Task to carry out: Transcribe exactly, and only, the lines running from the one that contains "This screenshot has height=500, width=690." through the last line of the material. No pictures.
####
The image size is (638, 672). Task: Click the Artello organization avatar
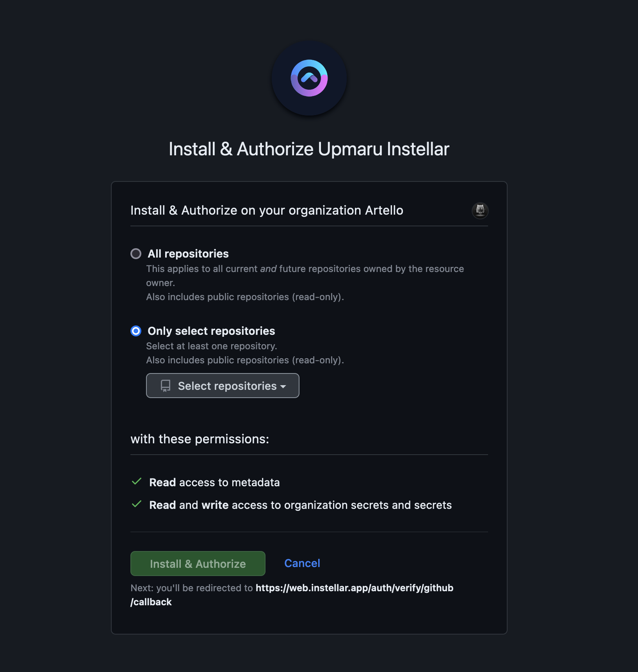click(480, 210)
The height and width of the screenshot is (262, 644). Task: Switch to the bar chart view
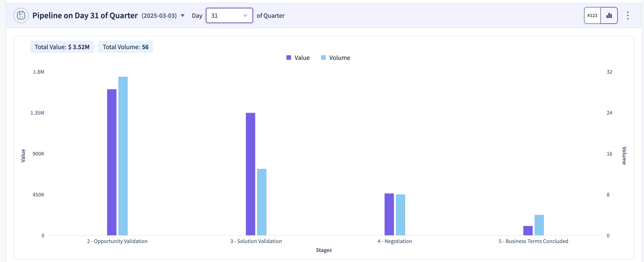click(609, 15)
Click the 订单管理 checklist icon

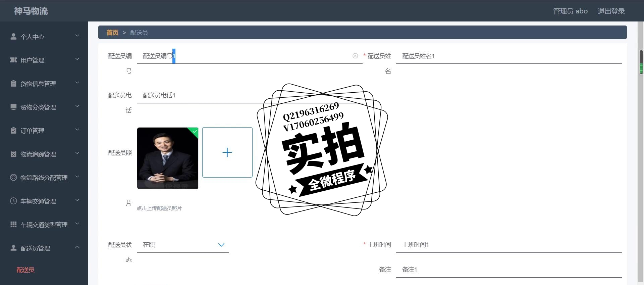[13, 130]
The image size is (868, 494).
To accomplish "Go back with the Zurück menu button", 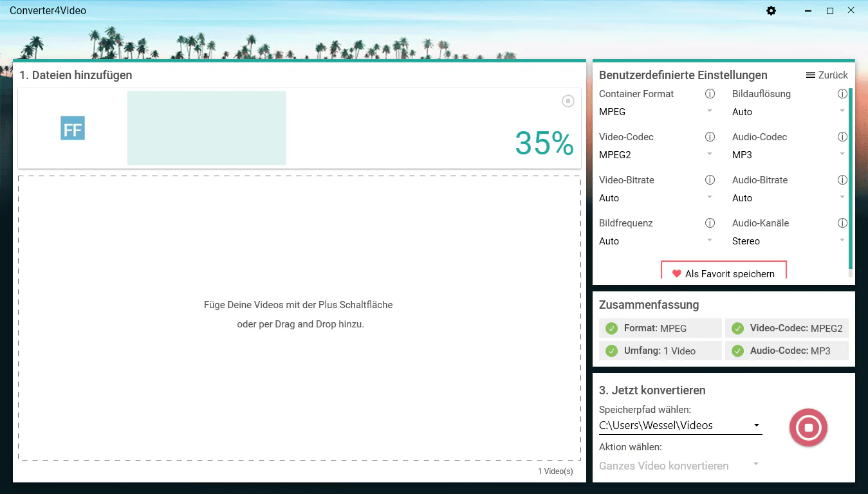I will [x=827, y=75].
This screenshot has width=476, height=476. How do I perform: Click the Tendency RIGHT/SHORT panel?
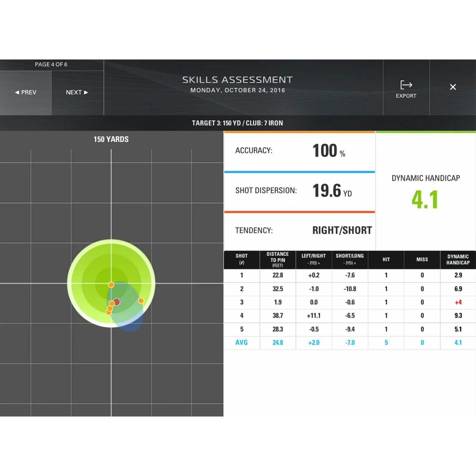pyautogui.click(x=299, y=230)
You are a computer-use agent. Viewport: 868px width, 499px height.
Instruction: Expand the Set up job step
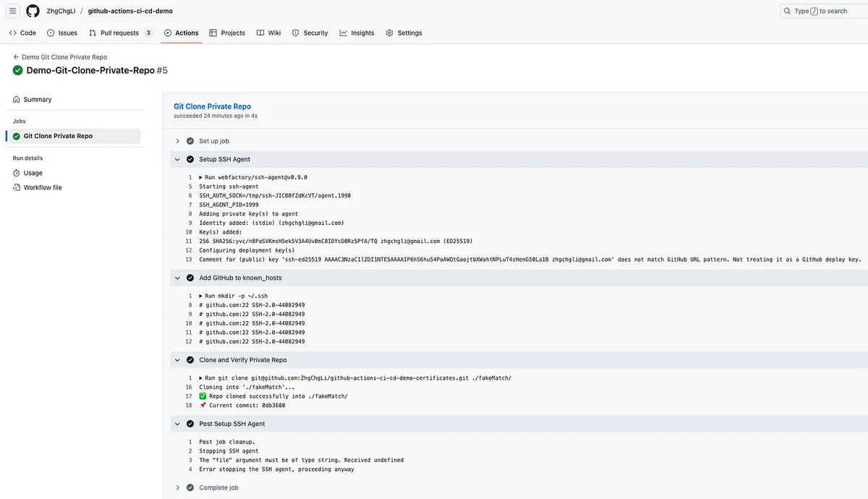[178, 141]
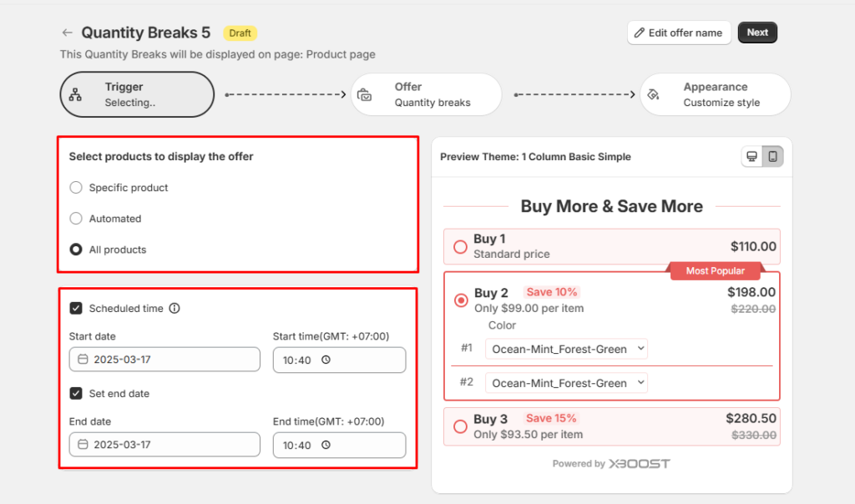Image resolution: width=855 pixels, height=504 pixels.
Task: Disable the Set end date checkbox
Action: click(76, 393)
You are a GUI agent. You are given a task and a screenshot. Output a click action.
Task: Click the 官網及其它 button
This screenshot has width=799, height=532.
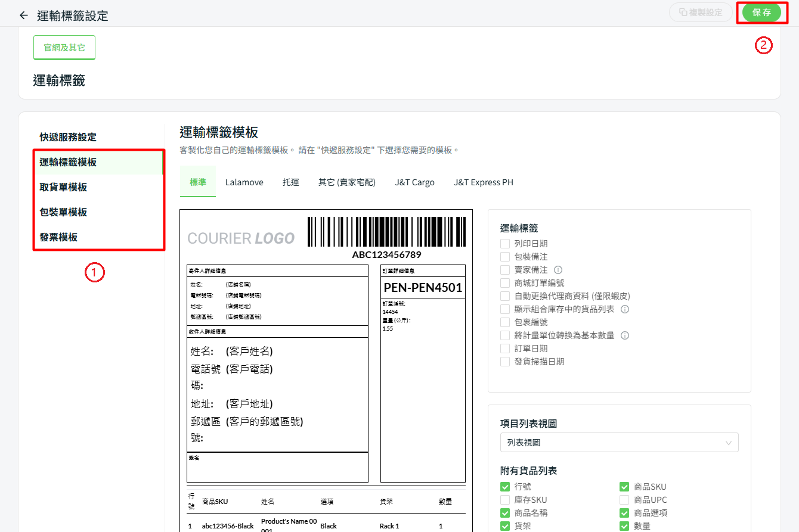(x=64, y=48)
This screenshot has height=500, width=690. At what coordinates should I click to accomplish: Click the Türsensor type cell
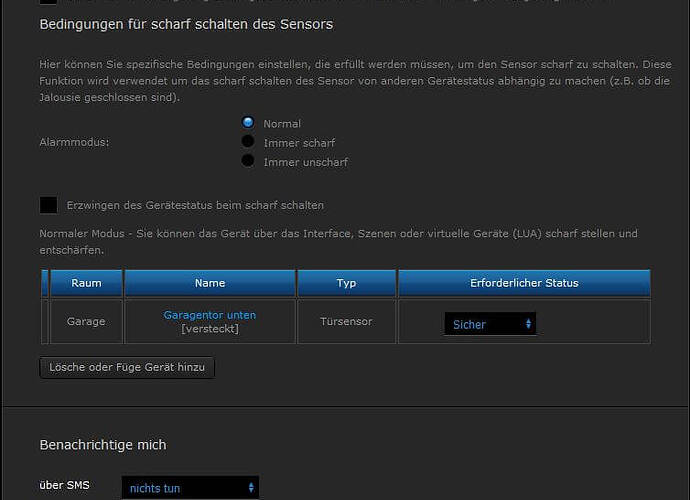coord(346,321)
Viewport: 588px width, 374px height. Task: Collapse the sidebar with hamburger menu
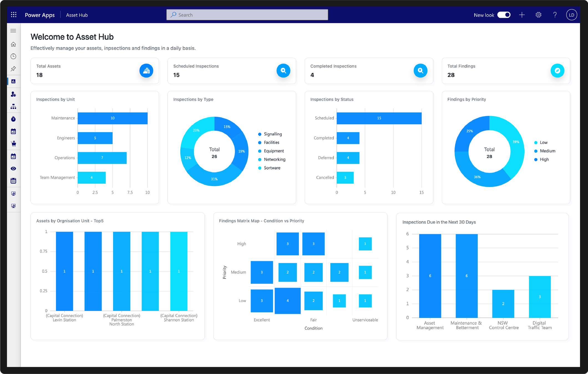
####
Task answer:
This screenshot has height=500, width=690. At what coordinates should I click to accomplish: Click the Türsensor type cell
coord(346,321)
Viewport: 588px width, 374px height. Task: Collapse the sidebar with hamburger menu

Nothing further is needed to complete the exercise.